** Begin **

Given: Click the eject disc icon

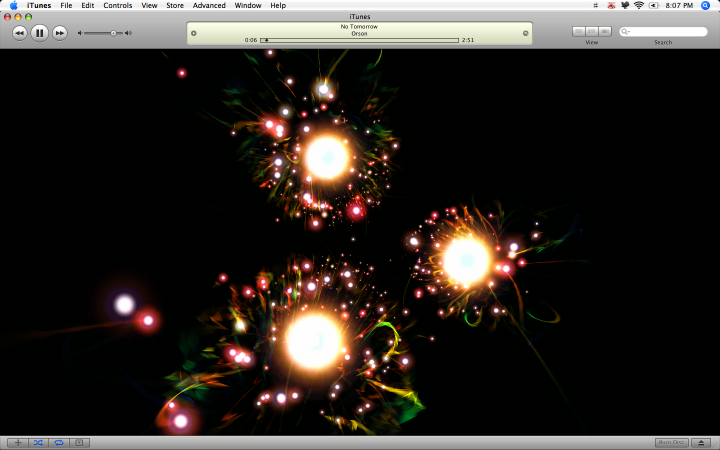Looking at the screenshot, I should click(x=701, y=443).
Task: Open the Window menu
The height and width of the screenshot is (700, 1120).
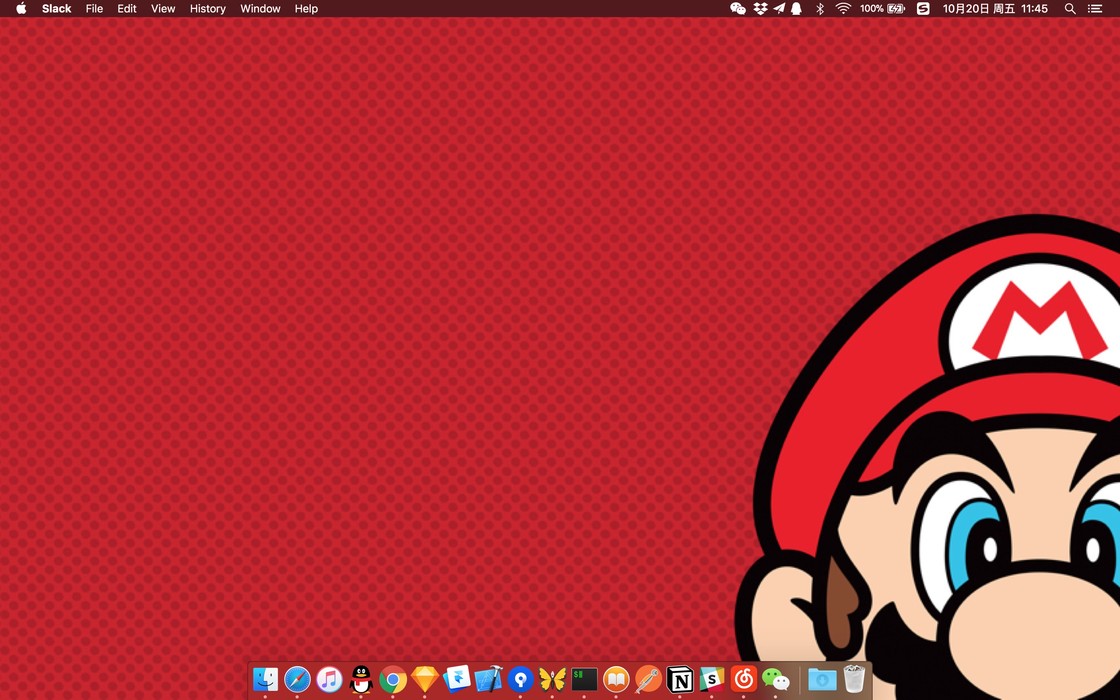Action: click(260, 9)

** End **

Requirement: Quote every line of the listing above word for word, but leave the pictures out of your answer.

Written response:
Given: Click the eject disc icon

Looking at the screenshot, I should click(x=701, y=443).
Task: Open the Window menu
The height and width of the screenshot is (700, 1120).
Action: click(260, 9)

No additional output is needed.